These are extraordinary moments when ordinary people– rise-up in anger and hope, defy the rules that ordinarily govern their lives, and by doing so disrupt the workings of an institution and the impact can be profound. According  to Piven and Cloward; the lasting legacy of a ‘defiant movement’ provides a counter-balance to traditional ideas, and opens doors for more inventive approaches to the perceived– injustice, discrimination, unfairness…

defiance5-images

In the article Between Defiance and Deviance by glock writes: What is the difference between breaking the law because it gives a person a ‘natural high’, and breaking the law to call attention to the wrongs of it? What makes one ‘cool’ and the other simply a statement? What differentiates between a righteous act of defiance and a simple act of self-gratification without caring for the law or without consideration for the interests of other people?  

A woman who refuses to give up her seat on the bus, because she feels it’s– inherently wrong, morally unjust, and uncivil in the society in which she lives, commits an act of defiance? And by breaking the law, she hopes to call attention to it because it’s wrong, and through her action she hopes the law is changed…

However, if you are smoking weed because it makes you feel good that is fine; but it’s not really making a statement– it’s not so much a defiance as simply gratifying oneself in a rebellious manner because it makes them feel good… Also, if you prefer not to wear a seat belt because you don’t like government to tell you what you should or should not do… So it may be just that you have an insatiable need to show disgust for ‘any’ form of authority… Its not about being ‘cool’ at all; it’s about the natural high you get from the defiance…
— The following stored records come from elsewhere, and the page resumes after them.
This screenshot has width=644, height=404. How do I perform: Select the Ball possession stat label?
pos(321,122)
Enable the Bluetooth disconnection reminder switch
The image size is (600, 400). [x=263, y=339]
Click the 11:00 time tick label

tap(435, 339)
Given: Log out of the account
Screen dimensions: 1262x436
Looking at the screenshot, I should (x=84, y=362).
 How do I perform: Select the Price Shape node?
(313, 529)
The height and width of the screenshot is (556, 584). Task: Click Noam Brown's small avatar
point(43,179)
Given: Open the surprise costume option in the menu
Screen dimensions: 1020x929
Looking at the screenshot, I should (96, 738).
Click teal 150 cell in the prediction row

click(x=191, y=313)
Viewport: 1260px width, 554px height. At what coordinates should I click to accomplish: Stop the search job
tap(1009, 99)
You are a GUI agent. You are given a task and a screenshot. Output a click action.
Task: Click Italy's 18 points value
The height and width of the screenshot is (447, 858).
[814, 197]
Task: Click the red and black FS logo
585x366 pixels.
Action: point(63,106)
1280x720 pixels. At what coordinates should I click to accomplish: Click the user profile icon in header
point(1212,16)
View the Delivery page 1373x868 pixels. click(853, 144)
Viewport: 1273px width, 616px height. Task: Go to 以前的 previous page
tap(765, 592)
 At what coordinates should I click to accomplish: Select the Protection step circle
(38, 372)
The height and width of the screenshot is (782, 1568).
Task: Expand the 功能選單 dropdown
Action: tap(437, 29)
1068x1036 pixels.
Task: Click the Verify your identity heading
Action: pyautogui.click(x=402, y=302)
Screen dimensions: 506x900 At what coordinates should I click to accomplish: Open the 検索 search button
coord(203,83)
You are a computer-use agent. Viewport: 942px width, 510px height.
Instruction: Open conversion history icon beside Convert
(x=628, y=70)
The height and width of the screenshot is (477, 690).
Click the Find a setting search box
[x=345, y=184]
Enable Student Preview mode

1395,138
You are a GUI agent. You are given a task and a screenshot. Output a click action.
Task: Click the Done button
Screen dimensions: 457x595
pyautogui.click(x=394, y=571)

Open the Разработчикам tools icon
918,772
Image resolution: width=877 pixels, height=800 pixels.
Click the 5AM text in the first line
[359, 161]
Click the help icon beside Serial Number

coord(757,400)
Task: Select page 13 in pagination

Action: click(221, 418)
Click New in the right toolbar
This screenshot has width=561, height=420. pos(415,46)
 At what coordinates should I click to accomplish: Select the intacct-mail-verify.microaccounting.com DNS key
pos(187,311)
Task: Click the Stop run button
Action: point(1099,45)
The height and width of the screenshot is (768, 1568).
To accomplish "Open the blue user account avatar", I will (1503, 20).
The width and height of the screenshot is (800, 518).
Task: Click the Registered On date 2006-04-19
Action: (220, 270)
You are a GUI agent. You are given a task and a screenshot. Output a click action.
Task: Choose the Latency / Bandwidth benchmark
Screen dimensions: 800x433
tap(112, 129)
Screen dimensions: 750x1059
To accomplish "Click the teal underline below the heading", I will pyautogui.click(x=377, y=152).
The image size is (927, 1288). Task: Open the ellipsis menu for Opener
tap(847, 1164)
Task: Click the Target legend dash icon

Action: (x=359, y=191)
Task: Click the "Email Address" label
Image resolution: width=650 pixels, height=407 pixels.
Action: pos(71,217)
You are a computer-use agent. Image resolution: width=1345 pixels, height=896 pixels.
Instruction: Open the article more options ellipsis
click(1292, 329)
In the article The Virtue of Defiance by Dan Sanchez writes: What society needs is not less but more opposition and defiance– Indeed, defiance is virtue… Defiance is disobedience, as in tradition of Henry David Thoreau, who defied his government’s demand for taxes, so as not to fund an immoral war… Grand gestures and movements of civil disobedience can marshal great public support for righteous causes, and thus induce government to back-down… Defiance can also be an economic disobedience, in tradition of John Hancock, who defied his government by flouting its import duties and smuggling commodity goods into the country…

Such evasion has throughout history forced governments to allay and even abolish prohibitions and exactions, lest their precious laws become a mockery… Defiance is also disobedience in the sense of the disobedience of the whistle-blower… Defiance is also righteous resistance, in tradition of some aspects of the American Revolution and Whiskey Rebellion, the latter in spite of common misconception, was actually hugely successful... Defiance means the right to resist unjust arrest, expropriation…

defiance-images

Defiance is a steady advance of a ‘red line’ of potential resistance which is the only way to peacefully achieve– fairness, equality, justice... Defiance is not a disorder or even a vice, but a virtue and a necessary one for achievement and defense of justice and fairness… The first step any emancipation is to embrace the grandness of ‘defiance’.

According to Piero Bocchiaro, Adriano Zamperini; conformism and obedience are basic elements in culture and; defiance, nonconformity, disobedience, whistle-blowing… are vital for progress…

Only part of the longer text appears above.